--- START ---

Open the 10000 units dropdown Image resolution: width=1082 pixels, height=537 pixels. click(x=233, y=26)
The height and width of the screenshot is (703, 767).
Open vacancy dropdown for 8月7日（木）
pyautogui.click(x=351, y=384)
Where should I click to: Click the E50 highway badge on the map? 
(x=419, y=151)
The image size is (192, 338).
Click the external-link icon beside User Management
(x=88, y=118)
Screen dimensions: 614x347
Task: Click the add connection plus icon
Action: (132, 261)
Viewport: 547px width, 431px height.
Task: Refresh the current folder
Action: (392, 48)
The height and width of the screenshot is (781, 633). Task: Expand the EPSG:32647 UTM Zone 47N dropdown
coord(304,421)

--- END ---
--- START ---

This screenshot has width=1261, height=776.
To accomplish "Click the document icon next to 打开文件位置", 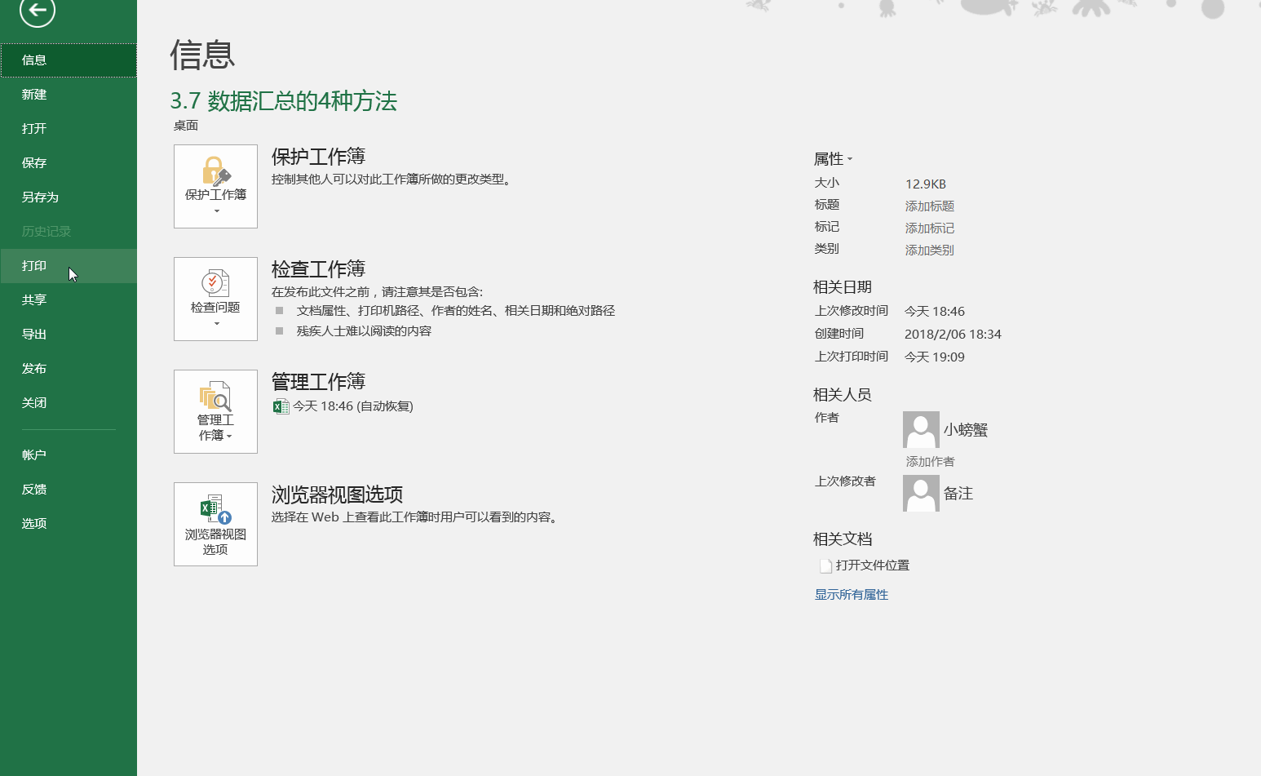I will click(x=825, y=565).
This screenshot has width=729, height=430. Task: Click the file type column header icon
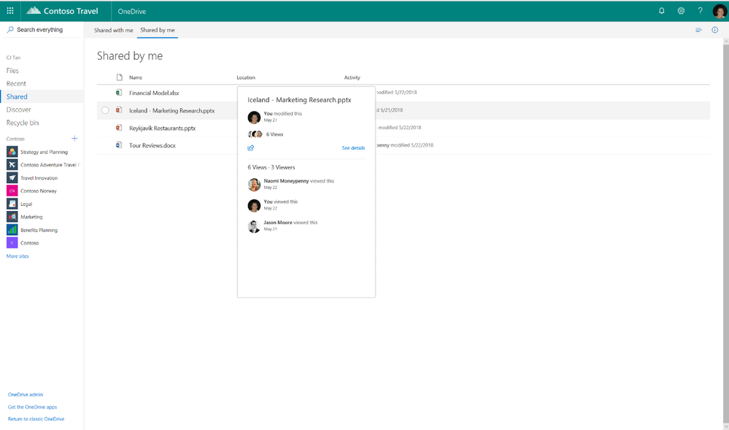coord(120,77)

--- END ---
--- START ---

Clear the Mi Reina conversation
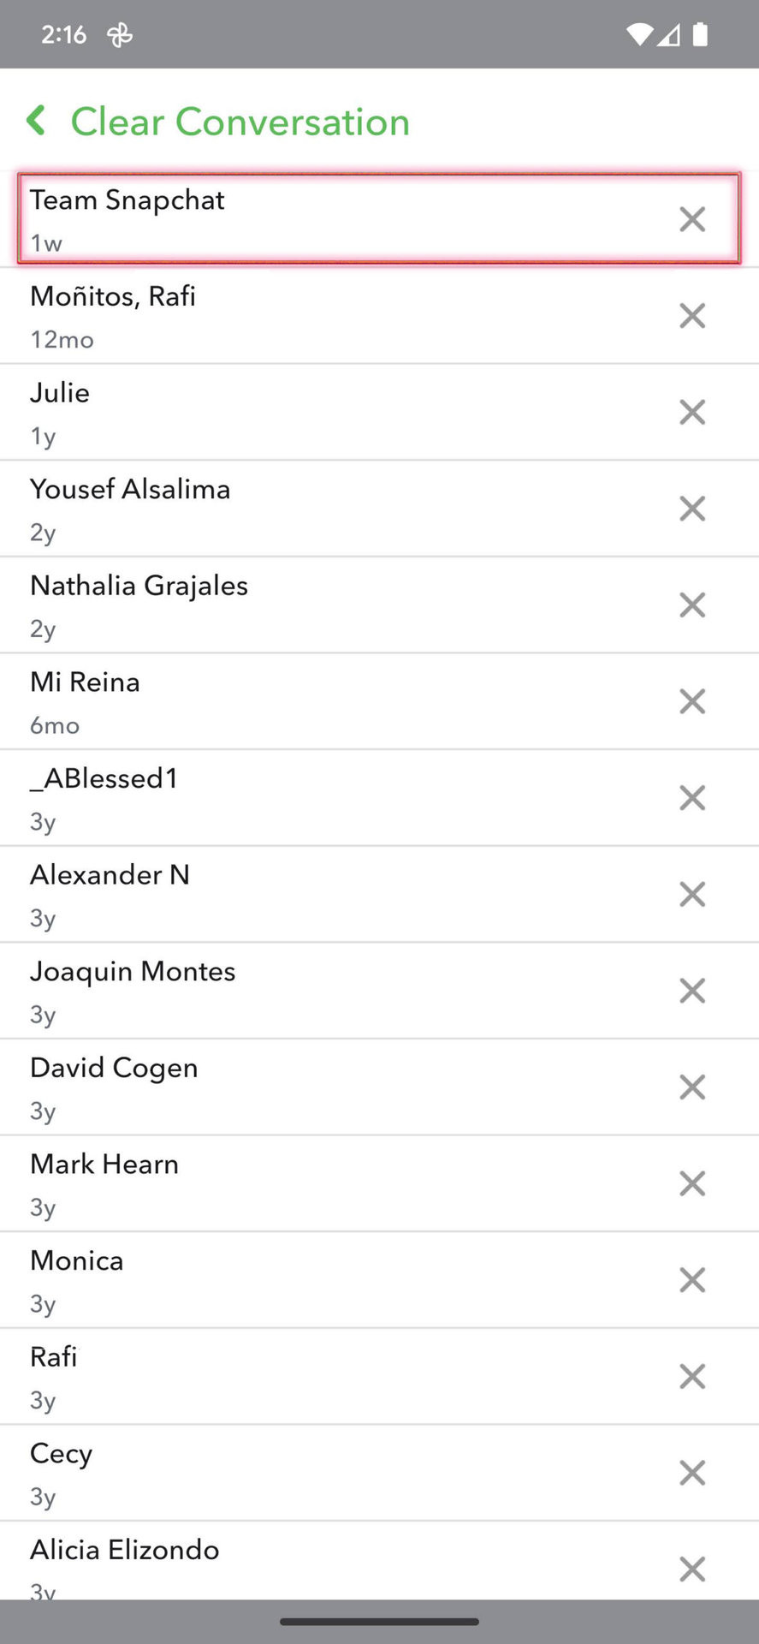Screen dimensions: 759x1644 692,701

--- END ---

Goal of the exercise: From the records above, copy only the lines starting with the line that holds "The height and width of the screenshot is (703, 767)." and going on through the line that holds "The image size is (192, 338).", exactly as written.

Problem solution:
The height and width of the screenshot is (703, 767).
Open vacancy dropdown for 8月7日（木）
pyautogui.click(x=351, y=384)
Where should I click to: Click the E50 highway badge on the map? 
(x=419, y=151)
The image size is (192, 338).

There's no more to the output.